### YOUR OBJECTIVE
Add 64 to every coordinate in the answers and write out again the lines from the line containing "This screenshot has height=360, width=500." through the end of the records, keeping the requests as they are.

### DATA SHOWN

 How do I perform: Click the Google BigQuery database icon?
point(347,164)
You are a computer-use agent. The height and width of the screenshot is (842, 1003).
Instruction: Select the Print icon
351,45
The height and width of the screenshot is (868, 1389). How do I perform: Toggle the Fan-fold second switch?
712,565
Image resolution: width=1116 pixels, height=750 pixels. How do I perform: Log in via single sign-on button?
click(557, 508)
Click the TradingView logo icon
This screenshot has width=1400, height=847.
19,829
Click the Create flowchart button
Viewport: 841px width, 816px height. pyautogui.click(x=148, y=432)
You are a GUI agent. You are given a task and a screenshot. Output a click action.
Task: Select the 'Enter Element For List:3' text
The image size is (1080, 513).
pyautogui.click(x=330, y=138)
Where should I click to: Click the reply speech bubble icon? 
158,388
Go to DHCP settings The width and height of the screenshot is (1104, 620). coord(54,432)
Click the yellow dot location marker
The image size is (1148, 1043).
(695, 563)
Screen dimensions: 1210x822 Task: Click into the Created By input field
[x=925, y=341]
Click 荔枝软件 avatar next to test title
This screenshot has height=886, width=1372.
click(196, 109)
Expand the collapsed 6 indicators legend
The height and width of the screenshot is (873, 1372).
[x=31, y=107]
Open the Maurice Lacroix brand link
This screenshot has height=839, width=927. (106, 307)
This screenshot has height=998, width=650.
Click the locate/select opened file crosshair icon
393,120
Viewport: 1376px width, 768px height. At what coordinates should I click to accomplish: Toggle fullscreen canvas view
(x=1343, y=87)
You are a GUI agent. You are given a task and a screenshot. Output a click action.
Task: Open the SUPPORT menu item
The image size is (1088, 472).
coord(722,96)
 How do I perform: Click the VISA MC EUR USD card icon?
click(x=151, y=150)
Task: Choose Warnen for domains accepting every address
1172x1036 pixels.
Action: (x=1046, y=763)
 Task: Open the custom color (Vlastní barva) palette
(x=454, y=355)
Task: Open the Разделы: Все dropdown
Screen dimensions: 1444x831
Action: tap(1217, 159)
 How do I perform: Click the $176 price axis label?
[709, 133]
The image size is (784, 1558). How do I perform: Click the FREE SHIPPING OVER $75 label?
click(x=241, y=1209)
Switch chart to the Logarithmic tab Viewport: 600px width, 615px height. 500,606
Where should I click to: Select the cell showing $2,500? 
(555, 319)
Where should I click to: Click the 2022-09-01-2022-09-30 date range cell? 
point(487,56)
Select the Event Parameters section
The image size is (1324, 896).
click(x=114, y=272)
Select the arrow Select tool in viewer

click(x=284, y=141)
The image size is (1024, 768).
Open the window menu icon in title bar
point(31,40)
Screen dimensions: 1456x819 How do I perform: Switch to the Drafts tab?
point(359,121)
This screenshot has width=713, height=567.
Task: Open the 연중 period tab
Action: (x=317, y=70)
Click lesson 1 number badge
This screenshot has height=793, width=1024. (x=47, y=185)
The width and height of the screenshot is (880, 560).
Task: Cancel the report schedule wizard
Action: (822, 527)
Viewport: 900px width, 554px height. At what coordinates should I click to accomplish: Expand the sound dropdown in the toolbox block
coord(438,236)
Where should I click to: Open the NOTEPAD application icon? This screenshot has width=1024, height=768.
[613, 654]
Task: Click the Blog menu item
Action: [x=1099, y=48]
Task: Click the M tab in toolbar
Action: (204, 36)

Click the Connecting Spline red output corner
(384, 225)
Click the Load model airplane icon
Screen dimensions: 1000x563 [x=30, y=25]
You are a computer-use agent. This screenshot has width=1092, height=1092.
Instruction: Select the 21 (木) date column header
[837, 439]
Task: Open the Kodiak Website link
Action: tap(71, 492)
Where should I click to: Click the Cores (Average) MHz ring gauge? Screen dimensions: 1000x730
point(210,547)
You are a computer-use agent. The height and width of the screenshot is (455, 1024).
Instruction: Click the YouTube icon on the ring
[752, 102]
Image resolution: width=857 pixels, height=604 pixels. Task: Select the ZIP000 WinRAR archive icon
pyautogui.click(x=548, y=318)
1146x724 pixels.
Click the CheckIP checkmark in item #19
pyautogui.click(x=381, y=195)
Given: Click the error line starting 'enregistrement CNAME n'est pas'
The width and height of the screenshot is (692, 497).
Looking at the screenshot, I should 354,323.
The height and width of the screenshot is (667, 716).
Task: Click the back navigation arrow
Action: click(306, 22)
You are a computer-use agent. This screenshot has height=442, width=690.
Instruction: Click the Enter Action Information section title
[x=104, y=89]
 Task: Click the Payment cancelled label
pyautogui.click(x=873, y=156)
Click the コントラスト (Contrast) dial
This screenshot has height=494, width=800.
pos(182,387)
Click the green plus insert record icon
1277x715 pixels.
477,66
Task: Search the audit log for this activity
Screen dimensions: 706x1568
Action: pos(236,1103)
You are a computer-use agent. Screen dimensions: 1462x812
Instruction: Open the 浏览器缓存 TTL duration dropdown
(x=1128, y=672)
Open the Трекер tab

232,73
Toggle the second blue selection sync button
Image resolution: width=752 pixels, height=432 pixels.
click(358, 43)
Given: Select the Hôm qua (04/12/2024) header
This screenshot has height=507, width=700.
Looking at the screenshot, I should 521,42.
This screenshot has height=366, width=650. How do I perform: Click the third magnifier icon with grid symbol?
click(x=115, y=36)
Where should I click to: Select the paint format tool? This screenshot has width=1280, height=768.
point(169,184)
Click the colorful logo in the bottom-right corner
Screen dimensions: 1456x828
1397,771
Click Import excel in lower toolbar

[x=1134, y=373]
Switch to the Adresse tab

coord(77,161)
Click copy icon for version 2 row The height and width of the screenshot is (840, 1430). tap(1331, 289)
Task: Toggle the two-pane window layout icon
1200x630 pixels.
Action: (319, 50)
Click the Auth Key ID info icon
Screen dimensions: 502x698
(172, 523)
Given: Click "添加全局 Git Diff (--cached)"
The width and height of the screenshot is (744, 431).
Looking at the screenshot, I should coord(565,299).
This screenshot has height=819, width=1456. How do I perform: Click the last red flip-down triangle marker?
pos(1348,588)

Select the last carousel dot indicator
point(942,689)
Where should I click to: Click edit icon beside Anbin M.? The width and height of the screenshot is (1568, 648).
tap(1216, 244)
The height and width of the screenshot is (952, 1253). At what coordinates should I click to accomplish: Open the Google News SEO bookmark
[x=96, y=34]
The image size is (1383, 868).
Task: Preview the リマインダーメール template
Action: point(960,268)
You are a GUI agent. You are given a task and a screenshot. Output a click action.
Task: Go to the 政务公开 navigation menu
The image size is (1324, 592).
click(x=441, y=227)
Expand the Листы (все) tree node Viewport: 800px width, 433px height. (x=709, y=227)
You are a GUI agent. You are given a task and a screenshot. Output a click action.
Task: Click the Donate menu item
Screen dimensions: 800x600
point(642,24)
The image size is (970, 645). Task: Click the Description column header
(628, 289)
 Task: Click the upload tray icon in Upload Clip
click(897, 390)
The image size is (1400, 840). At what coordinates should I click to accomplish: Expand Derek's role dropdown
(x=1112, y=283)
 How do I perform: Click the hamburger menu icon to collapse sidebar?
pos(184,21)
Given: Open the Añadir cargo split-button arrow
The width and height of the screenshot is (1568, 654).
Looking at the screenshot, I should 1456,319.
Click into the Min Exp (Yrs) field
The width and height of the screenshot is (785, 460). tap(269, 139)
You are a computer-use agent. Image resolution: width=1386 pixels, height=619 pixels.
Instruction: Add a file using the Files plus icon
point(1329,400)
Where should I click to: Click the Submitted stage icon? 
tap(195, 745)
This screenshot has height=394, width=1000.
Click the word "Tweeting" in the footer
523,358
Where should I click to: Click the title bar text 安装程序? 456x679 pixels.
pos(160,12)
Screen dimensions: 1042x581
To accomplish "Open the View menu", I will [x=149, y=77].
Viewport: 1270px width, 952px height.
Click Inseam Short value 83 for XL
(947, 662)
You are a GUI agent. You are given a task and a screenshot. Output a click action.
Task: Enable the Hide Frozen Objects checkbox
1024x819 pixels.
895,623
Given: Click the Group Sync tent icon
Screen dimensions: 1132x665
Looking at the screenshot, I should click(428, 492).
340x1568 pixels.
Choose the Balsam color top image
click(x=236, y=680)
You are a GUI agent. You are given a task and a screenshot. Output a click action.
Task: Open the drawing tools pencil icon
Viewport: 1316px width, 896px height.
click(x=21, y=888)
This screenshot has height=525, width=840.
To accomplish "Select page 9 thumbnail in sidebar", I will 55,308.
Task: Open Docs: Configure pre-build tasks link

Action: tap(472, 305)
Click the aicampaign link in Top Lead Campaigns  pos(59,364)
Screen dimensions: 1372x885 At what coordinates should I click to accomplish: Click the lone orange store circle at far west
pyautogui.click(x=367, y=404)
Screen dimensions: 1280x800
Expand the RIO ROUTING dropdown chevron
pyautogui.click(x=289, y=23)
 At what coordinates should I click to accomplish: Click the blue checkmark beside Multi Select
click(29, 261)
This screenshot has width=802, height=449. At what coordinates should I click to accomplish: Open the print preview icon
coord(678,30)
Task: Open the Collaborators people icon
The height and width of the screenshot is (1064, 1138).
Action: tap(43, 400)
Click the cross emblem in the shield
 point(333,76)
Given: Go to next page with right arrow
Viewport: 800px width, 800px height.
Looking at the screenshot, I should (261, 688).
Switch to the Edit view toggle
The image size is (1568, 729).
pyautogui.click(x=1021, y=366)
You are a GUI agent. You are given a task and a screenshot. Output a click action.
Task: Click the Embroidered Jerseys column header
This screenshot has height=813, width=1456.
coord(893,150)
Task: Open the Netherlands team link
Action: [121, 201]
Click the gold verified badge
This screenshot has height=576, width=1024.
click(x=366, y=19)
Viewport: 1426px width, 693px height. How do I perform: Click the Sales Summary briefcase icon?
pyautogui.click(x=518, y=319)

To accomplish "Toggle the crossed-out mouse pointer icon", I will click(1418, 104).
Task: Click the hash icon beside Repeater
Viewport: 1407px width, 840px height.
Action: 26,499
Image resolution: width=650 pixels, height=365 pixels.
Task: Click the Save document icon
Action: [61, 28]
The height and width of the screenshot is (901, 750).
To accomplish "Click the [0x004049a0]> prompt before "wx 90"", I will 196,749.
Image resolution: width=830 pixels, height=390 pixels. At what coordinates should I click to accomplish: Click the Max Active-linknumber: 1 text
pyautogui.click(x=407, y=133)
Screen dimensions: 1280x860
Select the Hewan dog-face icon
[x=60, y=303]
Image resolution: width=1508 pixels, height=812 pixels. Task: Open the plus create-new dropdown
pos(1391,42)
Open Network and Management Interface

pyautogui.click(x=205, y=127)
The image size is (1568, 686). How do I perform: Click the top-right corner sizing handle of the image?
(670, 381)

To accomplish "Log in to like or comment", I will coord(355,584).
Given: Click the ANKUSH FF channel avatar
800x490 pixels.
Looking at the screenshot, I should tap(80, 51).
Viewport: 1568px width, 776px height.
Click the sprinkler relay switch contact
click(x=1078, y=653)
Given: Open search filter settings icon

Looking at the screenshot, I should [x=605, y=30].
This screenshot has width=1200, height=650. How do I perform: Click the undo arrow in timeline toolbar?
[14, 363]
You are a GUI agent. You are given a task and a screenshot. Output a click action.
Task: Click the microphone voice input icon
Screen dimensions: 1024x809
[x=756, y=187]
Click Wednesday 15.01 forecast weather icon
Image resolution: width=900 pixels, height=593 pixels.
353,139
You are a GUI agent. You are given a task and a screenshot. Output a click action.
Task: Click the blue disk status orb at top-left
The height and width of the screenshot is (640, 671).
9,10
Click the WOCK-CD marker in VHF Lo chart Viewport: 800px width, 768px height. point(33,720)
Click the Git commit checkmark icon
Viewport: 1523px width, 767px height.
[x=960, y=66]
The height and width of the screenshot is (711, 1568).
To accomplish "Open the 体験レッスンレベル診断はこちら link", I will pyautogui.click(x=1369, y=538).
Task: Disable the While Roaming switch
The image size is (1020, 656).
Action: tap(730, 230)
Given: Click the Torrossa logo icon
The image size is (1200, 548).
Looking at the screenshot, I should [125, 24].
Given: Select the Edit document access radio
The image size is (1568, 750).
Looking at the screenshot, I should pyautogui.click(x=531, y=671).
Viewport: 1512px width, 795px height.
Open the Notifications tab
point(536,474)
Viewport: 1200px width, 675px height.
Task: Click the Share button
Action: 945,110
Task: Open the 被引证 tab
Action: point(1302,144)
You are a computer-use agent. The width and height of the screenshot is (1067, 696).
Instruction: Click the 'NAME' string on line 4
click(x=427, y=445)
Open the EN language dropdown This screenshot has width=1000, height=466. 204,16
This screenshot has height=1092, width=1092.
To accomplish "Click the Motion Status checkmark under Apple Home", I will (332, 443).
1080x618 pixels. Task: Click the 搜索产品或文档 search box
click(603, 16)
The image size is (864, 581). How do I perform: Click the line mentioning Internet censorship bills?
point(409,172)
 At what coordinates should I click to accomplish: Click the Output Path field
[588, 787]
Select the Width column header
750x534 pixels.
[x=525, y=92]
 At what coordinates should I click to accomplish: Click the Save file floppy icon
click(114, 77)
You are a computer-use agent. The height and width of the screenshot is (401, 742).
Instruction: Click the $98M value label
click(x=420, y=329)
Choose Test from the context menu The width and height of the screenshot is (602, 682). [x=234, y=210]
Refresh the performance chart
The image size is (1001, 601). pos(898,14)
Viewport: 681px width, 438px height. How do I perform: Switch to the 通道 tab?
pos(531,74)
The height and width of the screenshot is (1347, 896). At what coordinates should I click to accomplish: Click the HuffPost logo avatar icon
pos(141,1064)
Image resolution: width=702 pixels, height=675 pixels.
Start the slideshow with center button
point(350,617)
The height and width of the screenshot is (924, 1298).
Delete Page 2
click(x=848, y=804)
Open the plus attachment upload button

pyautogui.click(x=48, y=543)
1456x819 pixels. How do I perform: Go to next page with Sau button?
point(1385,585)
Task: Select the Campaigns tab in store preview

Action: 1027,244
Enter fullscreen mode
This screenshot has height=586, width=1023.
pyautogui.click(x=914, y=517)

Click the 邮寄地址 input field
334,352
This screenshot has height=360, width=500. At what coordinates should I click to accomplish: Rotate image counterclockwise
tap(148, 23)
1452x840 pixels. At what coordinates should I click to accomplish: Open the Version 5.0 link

### ANSWER FOR THE TASK
This screenshot has height=360, width=500. At what coordinates should I click to accomplish: Rotate image counterclockwise
tap(212, 87)
1452x840 pixels. At what coordinates should I click to accomplish: Open the Version 5.0 link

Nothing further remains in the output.